DATASET ENTRIES -
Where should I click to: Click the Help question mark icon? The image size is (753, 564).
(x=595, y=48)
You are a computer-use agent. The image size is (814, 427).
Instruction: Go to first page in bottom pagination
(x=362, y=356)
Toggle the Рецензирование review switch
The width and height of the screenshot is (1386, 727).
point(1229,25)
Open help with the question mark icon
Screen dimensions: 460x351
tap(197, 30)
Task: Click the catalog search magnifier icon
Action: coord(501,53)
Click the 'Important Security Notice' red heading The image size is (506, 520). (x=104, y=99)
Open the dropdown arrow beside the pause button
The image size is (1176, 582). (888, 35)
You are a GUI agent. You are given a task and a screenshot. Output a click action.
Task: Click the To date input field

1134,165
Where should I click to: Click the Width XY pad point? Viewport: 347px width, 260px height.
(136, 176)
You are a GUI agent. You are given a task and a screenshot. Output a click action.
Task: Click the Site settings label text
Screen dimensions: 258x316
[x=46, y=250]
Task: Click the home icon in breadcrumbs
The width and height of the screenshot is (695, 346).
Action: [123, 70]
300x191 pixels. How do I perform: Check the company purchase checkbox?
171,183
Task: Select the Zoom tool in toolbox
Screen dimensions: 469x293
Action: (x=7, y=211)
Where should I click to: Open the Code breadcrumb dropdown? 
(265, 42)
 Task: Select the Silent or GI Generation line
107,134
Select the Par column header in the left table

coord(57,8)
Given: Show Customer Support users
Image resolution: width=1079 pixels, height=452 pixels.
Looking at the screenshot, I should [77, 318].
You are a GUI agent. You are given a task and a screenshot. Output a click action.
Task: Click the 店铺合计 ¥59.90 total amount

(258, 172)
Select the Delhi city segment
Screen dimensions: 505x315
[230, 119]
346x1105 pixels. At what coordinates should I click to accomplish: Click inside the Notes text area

THE PROBLEM -
Please output the full listing one more time, exactly.

RESPONSE -
Where should I click to: Click the Help question mark icon? The image size is (753, 564).
(x=595, y=48)
You are a computer-use agent. The image size is (814, 427).
Instruction: Go to first page in bottom pagination
(x=362, y=356)
Toggle the Рецензирование review switch
The width and height of the screenshot is (1386, 727).
point(1229,25)
Open help with the question mark icon
Screen dimensions: 460x351
tap(197, 30)
Task: Click the catalog search magnifier icon
Action: coord(501,53)
Click the 'Important Security Notice' red heading The image size is (506, 520). (x=104, y=99)
Open the dropdown arrow beside the pause button
The image size is (1176, 582). (888, 35)
You are a GUI agent. You are given a task and a screenshot. Output a click action.
Task: Click the To date input field

1134,165
Where should I click to: Click the Width XY pad point? Viewport: 347px width, 260px height.
(136, 176)
You are a GUI agent. You are given a task and a screenshot. Output a click action.
Task: Click the Site settings label text
Screen dimensions: 258x316
[x=46, y=250]
Task: Click the home icon in breadcrumbs
The width and height of the screenshot is (695, 346).
Action: [123, 70]
300x191 pixels. How do I perform: Check the company purchase checkbox?
171,183
Task: Select the Zoom tool in toolbox
Screen dimensions: 469x293
Action: (x=7, y=211)
Where should I click to: Open the Code breadcrumb dropdown? 
(265, 42)
 Task: Select the Silent or GI Generation line
107,134
Select the Par column header in the left table

coord(57,8)
Given: Show Customer Support users
Image resolution: width=1079 pixels, height=452 pixels.
Looking at the screenshot, I should [77, 318].
You are a GUI agent. You are given a task and a screenshot. Output a click action.
Task: Click the 店铺合计 ¥59.90 total amount

(258, 172)
Select the Delhi city segment
Screen dimensions: 505x315
[230, 119]
346x1105 pixels. At what coordinates should I click to accomplish: Click inside the Notes text area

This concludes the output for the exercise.